# Conditional expectation of a polynomial chaos expansion


In this example, we compute the conditional expectation of a polynomial
chaos expansion of the `Ishigami function <use-case-ishigami>` using
the :meth:`~openturns.FunctionalChaosResult.getConditionalExpectation`
method.



## Introduction
Let $\inputDim \in \Nset$
be the dimension of the input random vector.
Let $\Expect{\inputRV} \in \Rset^\inputDim$
be the mean of the input random vector $\inputRV$.
Let $\model$ be the physical model:

\begin{align}\model : \Rset^\inputDim \rightarrow \Rset.\end{align}

Given $\vect{u} \subseteq \{1, ..., \inputDim\}$ a group
of input variables, we want to create a new function $\widehat{\model}$:

\begin{align}\widehat{\model}: \Rset^{|\vect{u}|} \rightarrow \Rset\end{align}

where $|\vect{u}| = \operatorname{card}(\vect{u})$ is the
number of variables in the group.

In this example, we experiment two different ways to reduce the
input dimension of a polynomial chaos expansion:

- the parametric function,
- the conditional expectation.

The goal of this page is to see how we can create these
functions and the difference between them.



## Parametric function

The simplest method to reduce the dimension of the input
is to set some input variables to constant values.
In this example, all marginal inputs, except those in
the conditioning indices are set to the mean of the input random vector.
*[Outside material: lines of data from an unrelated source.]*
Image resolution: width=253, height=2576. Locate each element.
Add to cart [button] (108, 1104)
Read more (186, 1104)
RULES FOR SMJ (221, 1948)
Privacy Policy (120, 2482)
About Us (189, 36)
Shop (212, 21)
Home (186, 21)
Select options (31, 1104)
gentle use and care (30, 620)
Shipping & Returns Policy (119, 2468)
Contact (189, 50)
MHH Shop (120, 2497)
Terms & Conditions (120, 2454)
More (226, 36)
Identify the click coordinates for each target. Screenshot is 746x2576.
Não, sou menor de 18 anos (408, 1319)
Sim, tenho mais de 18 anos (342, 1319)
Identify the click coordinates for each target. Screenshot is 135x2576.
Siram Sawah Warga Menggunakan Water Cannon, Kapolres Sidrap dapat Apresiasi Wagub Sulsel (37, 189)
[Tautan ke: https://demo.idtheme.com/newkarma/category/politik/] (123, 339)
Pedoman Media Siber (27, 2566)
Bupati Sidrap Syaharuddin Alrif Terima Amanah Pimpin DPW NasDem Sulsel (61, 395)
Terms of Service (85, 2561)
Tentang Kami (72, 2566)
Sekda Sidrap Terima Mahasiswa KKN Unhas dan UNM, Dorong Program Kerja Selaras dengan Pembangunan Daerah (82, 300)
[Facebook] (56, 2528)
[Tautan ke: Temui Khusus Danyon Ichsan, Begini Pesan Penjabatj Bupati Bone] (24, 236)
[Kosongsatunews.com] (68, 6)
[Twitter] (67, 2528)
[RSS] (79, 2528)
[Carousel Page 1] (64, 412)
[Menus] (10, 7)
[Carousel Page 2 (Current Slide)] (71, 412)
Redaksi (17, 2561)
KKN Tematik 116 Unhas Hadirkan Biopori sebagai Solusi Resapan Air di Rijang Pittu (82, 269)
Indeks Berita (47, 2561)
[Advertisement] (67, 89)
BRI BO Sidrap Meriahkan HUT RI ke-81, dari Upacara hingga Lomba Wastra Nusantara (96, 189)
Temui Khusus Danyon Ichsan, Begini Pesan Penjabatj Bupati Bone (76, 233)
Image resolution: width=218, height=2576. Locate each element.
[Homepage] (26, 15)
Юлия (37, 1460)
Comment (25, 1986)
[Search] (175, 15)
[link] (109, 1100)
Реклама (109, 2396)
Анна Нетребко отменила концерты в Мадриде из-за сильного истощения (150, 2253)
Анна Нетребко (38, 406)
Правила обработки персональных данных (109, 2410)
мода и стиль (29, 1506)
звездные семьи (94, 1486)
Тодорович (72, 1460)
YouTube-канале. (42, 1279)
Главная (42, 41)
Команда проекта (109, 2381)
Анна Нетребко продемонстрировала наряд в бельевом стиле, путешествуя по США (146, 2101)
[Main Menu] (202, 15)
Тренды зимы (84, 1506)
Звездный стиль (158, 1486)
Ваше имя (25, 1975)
Let $\overline{\vect{u}}$ be the complementary set of input
marginal indices such that $\vect{u}$ and $\overline{\vect{u}}$
form a disjoint partition of the full set of variable indices:

\begin{align}\vect{u} \; \dot{\cup} \; \overline{\vect{u}} = \{1, ..., \inputDim\}.\end{align}

The parametric function with reduced dimension is:

\begin{align}\widehat{\model}(\inputReal_{\vect{u}})
  = \model\left(\inputReal_{\vect{u}},
           \inputReal_{\overline{\vect{u}}}
           = \Expect{\inputRV_{\overline{\vect{u}}}}\right)\end{align}

for any $\inputReal_{\vect{u}} \in \Rset^{|\vect{u}|}$.
The previous function is a parametric function based on the function $\model$
where the parameter is $\Expect{\inputRV_{\overline{\vect{u}}}}$.
Assuming that the input random vector has an independent copula,
computing $\Expect{\inputRV_{\overline{\vect{u}}}}$
can be done by selecting the corresponding indices in $\Expect{\inputRV}$.
This function can be created using the :class:`~openturns.ParametricFunction`
class.



## Parametric PCE

If the physical model is a PCE, then the associated parametric model is also a
PCE.
Its coefficients and the associated functional basis can be computed from
the original PCE.
A significant fact, however, is that the coefficients of the parametric
PCE are *not* the ones of the original PCE: the coefficients of the parametric
PCE have to be multiplied by factors which depend on the
value of the discarded basis functions on the parameter vector.
This feature is not currently available in the library.
However, we present it below as this derivation is interesting
to understand why the conditional expectation may behave
differently from the corresponding parametric PCE.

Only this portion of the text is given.